Dataset records:
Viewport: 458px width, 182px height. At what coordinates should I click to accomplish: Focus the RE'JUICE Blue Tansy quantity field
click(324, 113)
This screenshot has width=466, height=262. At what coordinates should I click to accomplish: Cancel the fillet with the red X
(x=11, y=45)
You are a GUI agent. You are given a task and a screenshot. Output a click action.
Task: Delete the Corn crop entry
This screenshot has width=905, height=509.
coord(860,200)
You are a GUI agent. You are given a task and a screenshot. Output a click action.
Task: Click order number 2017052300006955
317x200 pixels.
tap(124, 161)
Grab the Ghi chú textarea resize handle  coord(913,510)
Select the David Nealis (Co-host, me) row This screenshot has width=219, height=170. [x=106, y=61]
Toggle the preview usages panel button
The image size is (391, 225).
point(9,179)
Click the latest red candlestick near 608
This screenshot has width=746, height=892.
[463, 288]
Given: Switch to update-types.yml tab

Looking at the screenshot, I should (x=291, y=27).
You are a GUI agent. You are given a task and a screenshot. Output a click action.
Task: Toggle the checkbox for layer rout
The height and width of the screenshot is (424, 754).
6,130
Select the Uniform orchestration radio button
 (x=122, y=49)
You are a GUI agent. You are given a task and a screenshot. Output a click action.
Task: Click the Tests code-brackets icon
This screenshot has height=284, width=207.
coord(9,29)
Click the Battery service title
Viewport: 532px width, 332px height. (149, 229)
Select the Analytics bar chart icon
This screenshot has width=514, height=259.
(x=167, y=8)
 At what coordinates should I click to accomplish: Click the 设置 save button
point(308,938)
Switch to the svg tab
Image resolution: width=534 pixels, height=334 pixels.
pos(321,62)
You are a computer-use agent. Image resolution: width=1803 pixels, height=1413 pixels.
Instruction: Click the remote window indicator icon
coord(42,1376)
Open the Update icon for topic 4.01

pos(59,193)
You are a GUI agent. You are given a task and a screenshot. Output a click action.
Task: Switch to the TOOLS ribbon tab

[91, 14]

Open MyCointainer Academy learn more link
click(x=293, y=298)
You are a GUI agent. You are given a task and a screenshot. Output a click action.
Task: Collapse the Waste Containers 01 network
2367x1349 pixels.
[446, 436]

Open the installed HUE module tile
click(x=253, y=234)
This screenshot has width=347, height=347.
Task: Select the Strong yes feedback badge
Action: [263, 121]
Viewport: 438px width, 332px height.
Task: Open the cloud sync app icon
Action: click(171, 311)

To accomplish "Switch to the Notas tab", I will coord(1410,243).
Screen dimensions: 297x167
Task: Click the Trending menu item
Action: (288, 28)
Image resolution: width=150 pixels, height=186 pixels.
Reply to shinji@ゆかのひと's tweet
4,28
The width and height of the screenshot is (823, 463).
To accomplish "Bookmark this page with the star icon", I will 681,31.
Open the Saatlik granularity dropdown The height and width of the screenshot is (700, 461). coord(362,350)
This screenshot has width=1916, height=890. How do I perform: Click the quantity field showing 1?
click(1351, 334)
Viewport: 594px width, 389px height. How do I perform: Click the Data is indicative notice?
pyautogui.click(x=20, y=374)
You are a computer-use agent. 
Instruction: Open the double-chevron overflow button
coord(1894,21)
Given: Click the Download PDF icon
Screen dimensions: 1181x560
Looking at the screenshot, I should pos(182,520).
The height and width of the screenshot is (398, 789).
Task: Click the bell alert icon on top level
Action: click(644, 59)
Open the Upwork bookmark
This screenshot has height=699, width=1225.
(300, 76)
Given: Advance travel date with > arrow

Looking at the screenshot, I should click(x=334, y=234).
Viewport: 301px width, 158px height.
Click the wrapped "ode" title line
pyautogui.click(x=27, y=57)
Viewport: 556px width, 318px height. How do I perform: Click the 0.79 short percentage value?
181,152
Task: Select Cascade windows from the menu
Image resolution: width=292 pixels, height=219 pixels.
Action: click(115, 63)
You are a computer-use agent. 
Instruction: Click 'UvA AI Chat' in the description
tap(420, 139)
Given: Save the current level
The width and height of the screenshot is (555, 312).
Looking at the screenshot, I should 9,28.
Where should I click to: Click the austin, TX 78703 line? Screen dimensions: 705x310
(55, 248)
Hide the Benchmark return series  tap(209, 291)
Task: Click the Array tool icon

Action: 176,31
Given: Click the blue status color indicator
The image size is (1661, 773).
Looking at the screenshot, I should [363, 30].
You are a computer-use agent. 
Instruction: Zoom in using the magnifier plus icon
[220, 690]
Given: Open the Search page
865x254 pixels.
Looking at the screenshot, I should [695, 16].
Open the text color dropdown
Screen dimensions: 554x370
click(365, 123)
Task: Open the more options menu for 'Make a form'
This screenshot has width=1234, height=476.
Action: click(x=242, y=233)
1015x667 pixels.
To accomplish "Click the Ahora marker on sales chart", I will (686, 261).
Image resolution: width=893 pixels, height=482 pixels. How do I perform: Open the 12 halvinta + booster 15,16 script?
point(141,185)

= Short exercise =
Please pull every line out of the records above and reproduce each one unchanged.

= Solved exercise =
Viewport: 458px width, 182px height. At what coordinates should I click to accomplish: Focus the RE'JUICE Blue Tansy quantity field
click(324, 113)
This screenshot has width=466, height=262. At what coordinates should I click to accomplish: Cancel the fillet with the red X
(x=11, y=45)
You are a GUI agent. You are given a task and a screenshot. Output a click action.
Task: Delete the Corn crop entry
This screenshot has width=905, height=509.
coord(860,200)
You are a GUI agent. You are given a task and a screenshot. Output a click action.
Task: Click order number 2017052300006955
317x200 pixels.
tap(124, 161)
Grab the Ghi chú textarea resize handle  coord(913,510)
Select the David Nealis (Co-host, me) row This screenshot has width=219, height=170. [x=106, y=61]
Toggle the preview usages panel button
The image size is (391, 225).
point(9,179)
Click the latest red candlestick near 608
This screenshot has width=746, height=892.
[463, 288]
Given: Switch to update-types.yml tab

Looking at the screenshot, I should (x=291, y=27).
You are a GUI agent. You are given a task and a screenshot. Output a click action.
Task: Toggle the checkbox for layer rout
The height and width of the screenshot is (424, 754).
6,130
Select the Uniform orchestration radio button
 (x=122, y=49)
You are a GUI agent. You are given a task and a screenshot. Output a click action.
Task: Click the Tests code-brackets icon
This screenshot has height=284, width=207.
coord(9,29)
Click the Battery service title
Viewport: 532px width, 332px height. (149, 229)
Select the Analytics bar chart icon
This screenshot has width=514, height=259.
(x=167, y=8)
 At what coordinates should I click to accomplish: Click the 设置 save button
point(308,938)
Switch to the svg tab
Image resolution: width=534 pixels, height=334 pixels.
pos(321,62)
You are a computer-use agent. Image resolution: width=1803 pixels, height=1413 pixels.
Instruction: Click the remote window indicator icon
coord(42,1376)
Open the Update icon for topic 4.01

pos(59,193)
You are a GUI agent. You are given a task and a screenshot. Output a click action.
Task: Switch to the TOOLS ribbon tab

[91, 14]

Open MyCointainer Academy learn more link
click(x=293, y=298)
You are a GUI agent. You are given a task and a screenshot. Output a click action.
Task: Collapse the Waste Containers 01 network
2367x1349 pixels.
[446, 436]

Open the installed HUE module tile
click(x=253, y=234)
This screenshot has width=347, height=347.
Task: Select the Strong yes feedback badge
Action: [263, 121]
Viewport: 438px width, 332px height.
Task: Open the cloud sync app icon
Action: click(171, 311)

To accomplish "Switch to the Notas tab", I will coord(1410,243).
Screen dimensions: 297x167
Task: Click the Trending menu item
Action: (288, 28)
Image resolution: width=150 pixels, height=186 pixels.
Reply to shinji@ゆかのひと's tweet
4,28
The width and height of the screenshot is (823, 463).
To accomplish "Bookmark this page with the star icon", I will 681,31.
Open the Saatlik granularity dropdown The height and width of the screenshot is (700, 461). coord(362,350)
This screenshot has width=1916, height=890. How do I perform: Click the quantity field showing 1?
click(1351, 334)
Viewport: 594px width, 389px height. How do I perform: Click the Data is indicative notice?
pyautogui.click(x=20, y=374)
You are a computer-use agent. 
Instruction: Open the double-chevron overflow button
coord(1894,21)
Given: Click the Download PDF icon
Screen dimensions: 1181x560
Looking at the screenshot, I should pos(182,520).
The height and width of the screenshot is (398, 789).
Task: Click the bell alert icon on top level
Action: click(644, 59)
Open the Upwork bookmark
This screenshot has height=699, width=1225.
(300, 76)
Given: Advance travel date with > arrow

Looking at the screenshot, I should click(x=334, y=234).
Viewport: 301px width, 158px height.
Click the wrapped "ode" title line
pyautogui.click(x=27, y=57)
Viewport: 556px width, 318px height. How do I perform: Click the 0.79 short percentage value?
181,152
Task: Select Cascade windows from the menu
Image resolution: width=292 pixels, height=219 pixels.
Action: click(115, 63)
You are a computer-use agent. 
Instruction: Click 'UvA AI Chat' in the description
tap(420, 139)
Given: Save the current level
The width and height of the screenshot is (555, 312).
Looking at the screenshot, I should 9,28.
Where should I click to: Click the austin, TX 78703 line? Screen dimensions: 705x310
(55, 248)
Hide the Benchmark return series  tap(209, 291)
Task: Click the Array tool icon

Action: 176,31
Given: Click the blue status color indicator
The image size is (1661, 773).
Looking at the screenshot, I should [363, 30].
You are a computer-use agent. 
Instruction: Zoom in using the magnifier plus icon
[220, 690]
Given: Open the Search page
865x254 pixels.
Looking at the screenshot, I should [695, 16].
Open the text color dropdown
Screen dimensions: 554x370
click(365, 123)
Task: Open the more options menu for 'Make a form'
This screenshot has width=1234, height=476.
Action: click(x=242, y=233)
1015x667 pixels.
To accomplish "Click the Ahora marker on sales chart", I will (686, 261).
Image resolution: width=893 pixels, height=482 pixels. How do I perform: Open the 12 halvinta + booster 15,16 script?
point(141,185)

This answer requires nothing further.